Wherever the word "computer" appears in a line of the data, that line should be copied.

Stored data
------------------------------------

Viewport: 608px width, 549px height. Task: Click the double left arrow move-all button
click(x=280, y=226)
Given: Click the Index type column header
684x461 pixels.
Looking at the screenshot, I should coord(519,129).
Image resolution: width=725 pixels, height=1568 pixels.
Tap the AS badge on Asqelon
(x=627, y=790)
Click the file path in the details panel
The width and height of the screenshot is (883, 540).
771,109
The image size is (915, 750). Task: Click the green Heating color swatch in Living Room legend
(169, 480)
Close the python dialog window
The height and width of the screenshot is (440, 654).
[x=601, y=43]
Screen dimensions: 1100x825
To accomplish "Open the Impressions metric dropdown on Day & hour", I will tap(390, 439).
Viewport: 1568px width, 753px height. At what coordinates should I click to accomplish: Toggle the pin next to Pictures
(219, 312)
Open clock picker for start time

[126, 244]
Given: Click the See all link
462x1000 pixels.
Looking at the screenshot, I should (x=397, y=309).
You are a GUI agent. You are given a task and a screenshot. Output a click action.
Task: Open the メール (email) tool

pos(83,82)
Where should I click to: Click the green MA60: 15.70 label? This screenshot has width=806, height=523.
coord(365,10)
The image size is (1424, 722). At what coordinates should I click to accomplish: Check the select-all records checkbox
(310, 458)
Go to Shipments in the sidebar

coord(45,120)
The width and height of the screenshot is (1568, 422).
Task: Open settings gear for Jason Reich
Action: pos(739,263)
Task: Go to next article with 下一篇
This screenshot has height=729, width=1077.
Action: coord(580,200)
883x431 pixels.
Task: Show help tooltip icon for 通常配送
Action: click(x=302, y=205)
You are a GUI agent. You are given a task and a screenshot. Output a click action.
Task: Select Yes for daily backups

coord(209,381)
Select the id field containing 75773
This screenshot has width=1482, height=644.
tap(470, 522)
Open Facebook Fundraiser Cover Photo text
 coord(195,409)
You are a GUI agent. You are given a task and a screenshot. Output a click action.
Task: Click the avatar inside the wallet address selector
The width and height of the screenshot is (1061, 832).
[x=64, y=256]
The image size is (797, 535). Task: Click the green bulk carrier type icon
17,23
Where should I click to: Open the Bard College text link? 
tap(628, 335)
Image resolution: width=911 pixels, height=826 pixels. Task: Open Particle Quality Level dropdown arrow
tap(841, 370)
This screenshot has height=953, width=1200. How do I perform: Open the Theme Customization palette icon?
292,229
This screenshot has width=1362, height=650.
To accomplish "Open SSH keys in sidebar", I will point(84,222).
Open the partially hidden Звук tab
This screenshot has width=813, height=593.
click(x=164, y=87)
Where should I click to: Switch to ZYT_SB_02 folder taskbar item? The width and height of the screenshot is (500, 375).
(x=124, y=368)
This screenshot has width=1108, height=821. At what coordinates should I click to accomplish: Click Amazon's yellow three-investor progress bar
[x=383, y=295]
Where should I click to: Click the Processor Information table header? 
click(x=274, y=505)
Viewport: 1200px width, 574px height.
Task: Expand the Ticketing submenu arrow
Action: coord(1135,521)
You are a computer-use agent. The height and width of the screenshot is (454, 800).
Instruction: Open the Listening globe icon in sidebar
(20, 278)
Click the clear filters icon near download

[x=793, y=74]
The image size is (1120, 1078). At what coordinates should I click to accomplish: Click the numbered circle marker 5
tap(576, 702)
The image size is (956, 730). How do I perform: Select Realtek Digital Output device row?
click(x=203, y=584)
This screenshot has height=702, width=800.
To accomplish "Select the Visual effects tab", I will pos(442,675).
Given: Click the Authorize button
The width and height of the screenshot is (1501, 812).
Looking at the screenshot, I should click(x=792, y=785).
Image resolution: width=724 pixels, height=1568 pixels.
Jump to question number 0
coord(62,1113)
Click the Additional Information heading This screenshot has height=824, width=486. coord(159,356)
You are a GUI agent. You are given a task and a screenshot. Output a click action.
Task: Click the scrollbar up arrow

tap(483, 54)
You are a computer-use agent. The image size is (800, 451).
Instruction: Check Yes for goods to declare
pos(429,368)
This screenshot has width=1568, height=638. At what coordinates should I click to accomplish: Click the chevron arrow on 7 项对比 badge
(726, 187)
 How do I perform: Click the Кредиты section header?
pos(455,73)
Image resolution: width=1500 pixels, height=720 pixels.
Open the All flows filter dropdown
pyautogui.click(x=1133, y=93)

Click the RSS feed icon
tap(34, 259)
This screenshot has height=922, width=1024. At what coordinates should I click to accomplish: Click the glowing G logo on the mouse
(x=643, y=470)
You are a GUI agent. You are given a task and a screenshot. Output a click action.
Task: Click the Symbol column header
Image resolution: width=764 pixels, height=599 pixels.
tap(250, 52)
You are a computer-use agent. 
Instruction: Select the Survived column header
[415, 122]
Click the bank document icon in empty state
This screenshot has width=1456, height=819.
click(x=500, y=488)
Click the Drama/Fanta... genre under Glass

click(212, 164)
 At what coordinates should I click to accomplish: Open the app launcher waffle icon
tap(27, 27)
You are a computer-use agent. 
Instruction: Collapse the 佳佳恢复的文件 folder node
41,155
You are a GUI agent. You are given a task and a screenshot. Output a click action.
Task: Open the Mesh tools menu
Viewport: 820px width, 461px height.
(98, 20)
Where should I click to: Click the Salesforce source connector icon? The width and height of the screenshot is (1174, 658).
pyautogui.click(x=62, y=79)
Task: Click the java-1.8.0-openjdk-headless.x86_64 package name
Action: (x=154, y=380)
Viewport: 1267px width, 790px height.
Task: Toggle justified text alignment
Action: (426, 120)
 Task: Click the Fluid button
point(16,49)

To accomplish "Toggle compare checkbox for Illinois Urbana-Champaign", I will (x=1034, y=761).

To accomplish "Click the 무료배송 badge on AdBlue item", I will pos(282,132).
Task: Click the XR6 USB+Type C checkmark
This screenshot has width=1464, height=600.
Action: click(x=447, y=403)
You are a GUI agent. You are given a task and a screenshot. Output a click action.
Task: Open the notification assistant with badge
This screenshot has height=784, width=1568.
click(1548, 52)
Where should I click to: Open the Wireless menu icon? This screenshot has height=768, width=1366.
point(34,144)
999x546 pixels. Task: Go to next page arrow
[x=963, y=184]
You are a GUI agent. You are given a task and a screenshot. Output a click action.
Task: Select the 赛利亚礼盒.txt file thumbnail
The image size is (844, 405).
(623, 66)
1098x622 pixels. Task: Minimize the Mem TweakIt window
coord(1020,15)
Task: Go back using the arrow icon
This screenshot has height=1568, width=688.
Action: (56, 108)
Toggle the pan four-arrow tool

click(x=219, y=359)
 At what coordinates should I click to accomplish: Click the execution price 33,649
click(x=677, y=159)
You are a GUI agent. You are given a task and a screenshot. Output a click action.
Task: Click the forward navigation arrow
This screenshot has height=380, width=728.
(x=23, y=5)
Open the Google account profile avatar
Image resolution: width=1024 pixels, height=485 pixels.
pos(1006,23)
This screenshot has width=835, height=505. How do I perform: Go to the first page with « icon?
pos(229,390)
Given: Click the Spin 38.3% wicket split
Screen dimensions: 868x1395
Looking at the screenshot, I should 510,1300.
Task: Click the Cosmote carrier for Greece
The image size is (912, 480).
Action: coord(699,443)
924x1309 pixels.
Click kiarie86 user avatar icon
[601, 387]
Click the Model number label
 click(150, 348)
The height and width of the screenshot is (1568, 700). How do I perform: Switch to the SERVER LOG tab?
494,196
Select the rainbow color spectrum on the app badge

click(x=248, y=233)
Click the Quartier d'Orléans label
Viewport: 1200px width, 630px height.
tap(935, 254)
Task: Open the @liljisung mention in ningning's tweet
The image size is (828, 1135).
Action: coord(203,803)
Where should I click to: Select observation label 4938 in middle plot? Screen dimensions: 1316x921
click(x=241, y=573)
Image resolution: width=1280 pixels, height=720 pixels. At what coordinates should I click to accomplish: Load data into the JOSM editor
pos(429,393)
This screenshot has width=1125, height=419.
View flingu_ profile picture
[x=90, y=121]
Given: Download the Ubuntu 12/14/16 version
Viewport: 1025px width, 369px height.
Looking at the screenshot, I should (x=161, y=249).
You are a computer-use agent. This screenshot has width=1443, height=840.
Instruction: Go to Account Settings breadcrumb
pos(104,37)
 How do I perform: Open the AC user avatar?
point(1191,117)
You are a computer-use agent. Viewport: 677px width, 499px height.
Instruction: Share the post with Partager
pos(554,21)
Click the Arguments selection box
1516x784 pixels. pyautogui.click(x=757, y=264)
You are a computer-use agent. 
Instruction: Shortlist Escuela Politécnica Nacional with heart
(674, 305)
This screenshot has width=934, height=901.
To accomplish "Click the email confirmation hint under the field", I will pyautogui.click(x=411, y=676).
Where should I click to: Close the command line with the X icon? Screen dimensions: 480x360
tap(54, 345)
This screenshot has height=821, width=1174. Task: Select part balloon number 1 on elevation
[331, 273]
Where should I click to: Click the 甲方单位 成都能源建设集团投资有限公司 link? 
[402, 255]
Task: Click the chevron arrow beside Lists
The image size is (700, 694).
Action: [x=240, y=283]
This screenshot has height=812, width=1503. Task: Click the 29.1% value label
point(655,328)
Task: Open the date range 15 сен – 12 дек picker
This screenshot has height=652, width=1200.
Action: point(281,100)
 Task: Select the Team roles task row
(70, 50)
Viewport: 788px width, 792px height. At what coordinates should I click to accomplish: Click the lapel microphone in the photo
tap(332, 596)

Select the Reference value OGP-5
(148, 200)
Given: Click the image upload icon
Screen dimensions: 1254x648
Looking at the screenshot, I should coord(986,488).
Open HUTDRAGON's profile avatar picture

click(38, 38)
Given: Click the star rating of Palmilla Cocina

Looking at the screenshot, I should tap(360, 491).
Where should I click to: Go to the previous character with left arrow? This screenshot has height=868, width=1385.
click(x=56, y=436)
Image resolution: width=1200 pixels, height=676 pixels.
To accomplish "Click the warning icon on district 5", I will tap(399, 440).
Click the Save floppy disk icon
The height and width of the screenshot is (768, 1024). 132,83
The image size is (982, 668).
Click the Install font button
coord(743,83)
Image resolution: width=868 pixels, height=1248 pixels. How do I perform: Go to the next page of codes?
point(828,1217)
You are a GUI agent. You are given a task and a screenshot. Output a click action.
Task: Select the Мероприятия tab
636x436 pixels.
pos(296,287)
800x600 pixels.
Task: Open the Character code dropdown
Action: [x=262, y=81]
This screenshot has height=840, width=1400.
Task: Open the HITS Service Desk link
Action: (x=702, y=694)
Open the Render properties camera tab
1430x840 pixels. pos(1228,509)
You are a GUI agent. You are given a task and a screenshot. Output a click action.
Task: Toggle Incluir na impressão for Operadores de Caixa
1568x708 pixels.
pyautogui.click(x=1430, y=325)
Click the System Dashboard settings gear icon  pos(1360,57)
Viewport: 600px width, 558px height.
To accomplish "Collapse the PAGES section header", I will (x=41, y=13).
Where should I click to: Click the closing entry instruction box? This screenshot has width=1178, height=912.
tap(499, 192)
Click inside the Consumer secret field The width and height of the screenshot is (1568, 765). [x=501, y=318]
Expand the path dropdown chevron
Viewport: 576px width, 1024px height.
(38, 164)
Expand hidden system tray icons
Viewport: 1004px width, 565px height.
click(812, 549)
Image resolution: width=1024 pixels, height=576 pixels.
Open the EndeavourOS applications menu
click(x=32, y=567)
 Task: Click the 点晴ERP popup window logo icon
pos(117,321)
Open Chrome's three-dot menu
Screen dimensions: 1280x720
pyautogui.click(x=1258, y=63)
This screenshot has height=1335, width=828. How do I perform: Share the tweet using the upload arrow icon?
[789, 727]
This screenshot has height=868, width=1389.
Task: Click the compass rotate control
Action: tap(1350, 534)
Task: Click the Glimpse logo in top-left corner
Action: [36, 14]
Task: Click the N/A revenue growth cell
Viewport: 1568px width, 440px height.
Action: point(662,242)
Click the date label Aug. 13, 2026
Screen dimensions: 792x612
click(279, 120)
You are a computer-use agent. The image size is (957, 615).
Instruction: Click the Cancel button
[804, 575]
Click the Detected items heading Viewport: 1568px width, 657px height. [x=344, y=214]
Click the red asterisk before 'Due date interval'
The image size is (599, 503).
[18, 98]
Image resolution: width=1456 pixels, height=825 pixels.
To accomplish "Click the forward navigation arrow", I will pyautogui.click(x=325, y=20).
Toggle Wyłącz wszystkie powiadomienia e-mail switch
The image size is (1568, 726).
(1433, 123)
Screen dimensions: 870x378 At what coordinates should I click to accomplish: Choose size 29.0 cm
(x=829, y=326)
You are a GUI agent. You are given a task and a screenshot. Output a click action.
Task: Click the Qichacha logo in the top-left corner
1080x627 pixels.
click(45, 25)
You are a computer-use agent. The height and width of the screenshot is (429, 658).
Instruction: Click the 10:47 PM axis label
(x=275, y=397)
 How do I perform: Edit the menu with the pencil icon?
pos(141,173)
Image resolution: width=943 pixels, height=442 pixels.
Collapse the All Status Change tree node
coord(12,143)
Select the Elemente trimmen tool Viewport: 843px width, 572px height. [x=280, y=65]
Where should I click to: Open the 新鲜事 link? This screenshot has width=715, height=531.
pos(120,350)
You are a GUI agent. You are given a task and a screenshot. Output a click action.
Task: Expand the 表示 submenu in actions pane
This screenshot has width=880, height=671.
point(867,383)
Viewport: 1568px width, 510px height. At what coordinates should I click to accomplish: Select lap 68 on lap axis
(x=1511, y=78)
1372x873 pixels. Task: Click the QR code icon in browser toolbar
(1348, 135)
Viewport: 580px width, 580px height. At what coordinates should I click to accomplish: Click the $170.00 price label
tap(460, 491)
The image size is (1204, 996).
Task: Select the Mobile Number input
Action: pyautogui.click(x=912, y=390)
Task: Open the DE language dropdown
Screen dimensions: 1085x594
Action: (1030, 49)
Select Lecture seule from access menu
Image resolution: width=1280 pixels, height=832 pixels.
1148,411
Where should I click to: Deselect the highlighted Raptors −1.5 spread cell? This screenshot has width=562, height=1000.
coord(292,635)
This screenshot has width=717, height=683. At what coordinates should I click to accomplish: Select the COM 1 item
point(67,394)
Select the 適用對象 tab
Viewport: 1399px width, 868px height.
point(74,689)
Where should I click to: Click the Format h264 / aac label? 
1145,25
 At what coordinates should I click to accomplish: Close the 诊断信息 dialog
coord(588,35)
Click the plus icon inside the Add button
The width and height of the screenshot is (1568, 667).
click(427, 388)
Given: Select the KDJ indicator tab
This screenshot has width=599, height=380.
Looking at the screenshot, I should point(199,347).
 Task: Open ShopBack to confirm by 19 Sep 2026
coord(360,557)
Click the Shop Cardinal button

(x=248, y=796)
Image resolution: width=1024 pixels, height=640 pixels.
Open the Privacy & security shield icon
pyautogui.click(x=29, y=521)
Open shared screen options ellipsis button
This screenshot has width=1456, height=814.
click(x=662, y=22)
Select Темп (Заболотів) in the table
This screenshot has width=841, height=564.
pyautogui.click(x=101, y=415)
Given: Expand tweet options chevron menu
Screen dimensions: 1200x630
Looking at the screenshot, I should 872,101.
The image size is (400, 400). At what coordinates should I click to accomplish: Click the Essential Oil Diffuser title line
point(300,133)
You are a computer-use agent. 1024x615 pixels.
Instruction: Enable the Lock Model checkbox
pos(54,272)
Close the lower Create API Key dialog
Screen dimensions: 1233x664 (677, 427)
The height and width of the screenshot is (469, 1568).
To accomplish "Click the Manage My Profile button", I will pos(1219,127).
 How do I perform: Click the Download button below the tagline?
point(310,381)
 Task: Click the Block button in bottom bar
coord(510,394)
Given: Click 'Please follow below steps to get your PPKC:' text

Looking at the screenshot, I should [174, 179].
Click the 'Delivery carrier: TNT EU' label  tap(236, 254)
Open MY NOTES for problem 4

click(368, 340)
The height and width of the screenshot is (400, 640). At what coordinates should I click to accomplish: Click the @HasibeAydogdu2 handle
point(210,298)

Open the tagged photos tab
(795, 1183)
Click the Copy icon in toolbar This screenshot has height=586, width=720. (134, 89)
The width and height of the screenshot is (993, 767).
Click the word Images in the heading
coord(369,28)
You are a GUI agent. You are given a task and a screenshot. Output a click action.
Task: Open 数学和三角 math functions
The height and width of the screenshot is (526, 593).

------------------------------------

[Exercise response]
You are a computer-use agent. The height and width of the screenshot is (454, 800).
You are a computer-use agent. The image size is (800, 451).
You are a computer-use agent. 
You are a computer-use agent. 
You are a computer-use agent. This screenshot has width=1443, height=840.
You are a computer-use agent. Viewport: 677px width, 499px height.
You are a computer-use agent. 
You are a computer-use agent. The image size is (957, 615).
You are a computer-use agent. The height and width of the screenshot is (429, 658).
You are a computer-use agent. 1024x615 pixels.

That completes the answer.